The average personal loan fell to €8,652.
Purpose of loans
Of the total loans drawn down in the final three months of the year, 10,201 – or more than a quarter – for a cumulative €116 million were for car purchase. The volume of car loans rose by 10.4 per cent year-on-year with the value of those borrowings rising by 3.9 per cent over the same period.
Over the full year, almost 45,000 vehicle loans were drawn down, valued at €488 million. That was up 5.4 per cent by volume and 7.4 per cent by value.
The average car loan stood at €10,474 in the fourth quarter, down from €11,135 a year earlier.
Home improvements accounted for 11,906 personal loans worth €116 million in the final three months of 2021. That was more than a third higher in volume terms and up 20.6 per cent in value terms.
Over the course of 2021, home improvement was the fastest growing segment of the personal lending market, increasing in volume terms by 24.6 per cent to 43,336 and in value terms by 20.4 per cent to €462 million.
The average home improvement loan was €9,748 in the final quarter of 2021, down from €10,899 on the fourth quarter of 2020.
BPFI chief executive Brian Hayes said the Covid-19 pandemic had had a negative impact on lending and spending, but that this trend is expected to continue abating in the coming year.

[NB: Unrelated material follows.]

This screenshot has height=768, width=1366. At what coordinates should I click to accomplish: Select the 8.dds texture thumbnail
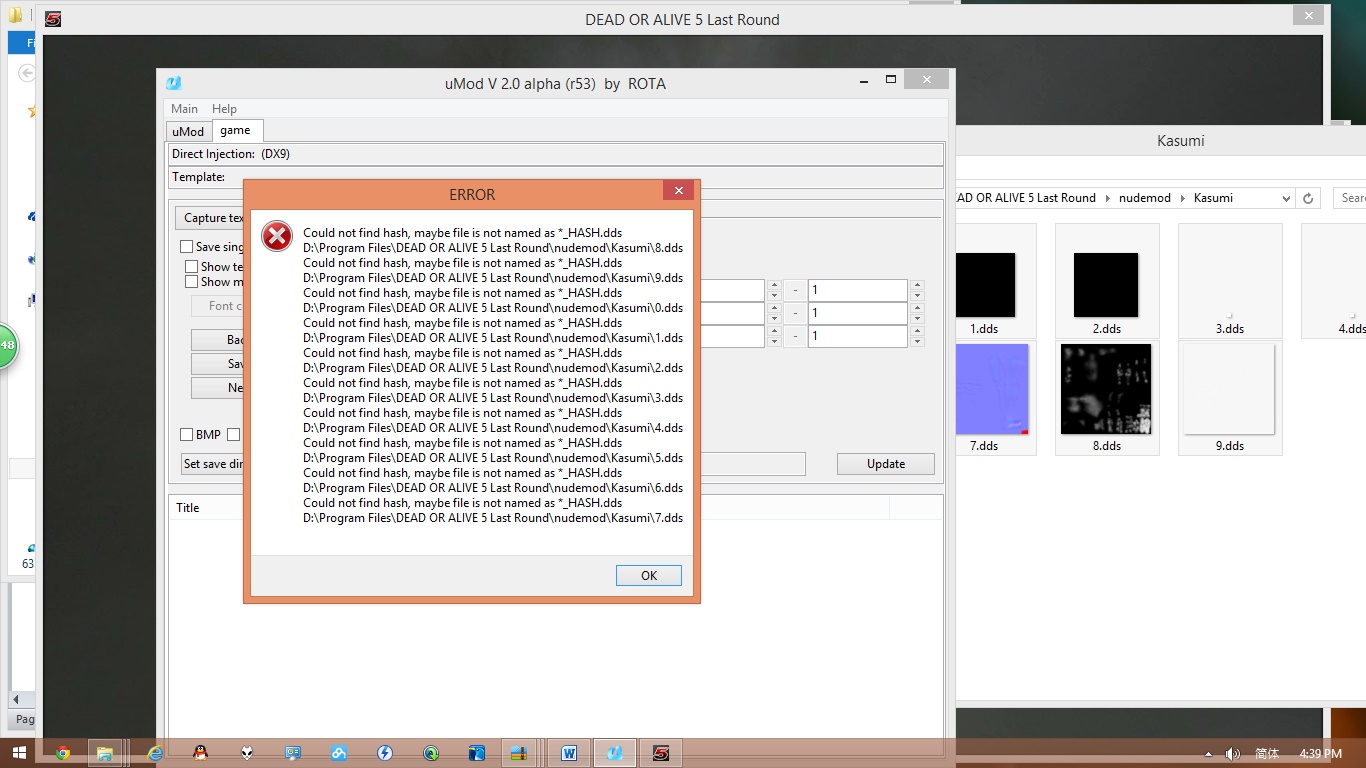1106,390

“The report is a brand new set of data published by BPFI providing a comprehensive overview of the numbers and types of personal loans which are being drawn down by consumers,” he said.
“For the first time ever, these new figures are giving us an insight into the significant scale of personal lending by BPFI members.
“Current loan volumes equate to 2,756 loans drawn down per week, 864 of which are for car or auto loans and 833 of which are for home improvements. We plan to publish this data on a quarterly basis and expect to see some interesting trends emerging over time.
“The Covid-19 restrictions had a substantial negative impact on lending activity, especially in the second quarter of 2020, but with improving consumer confidence, we expect demand for personal loans to increase in 2022.”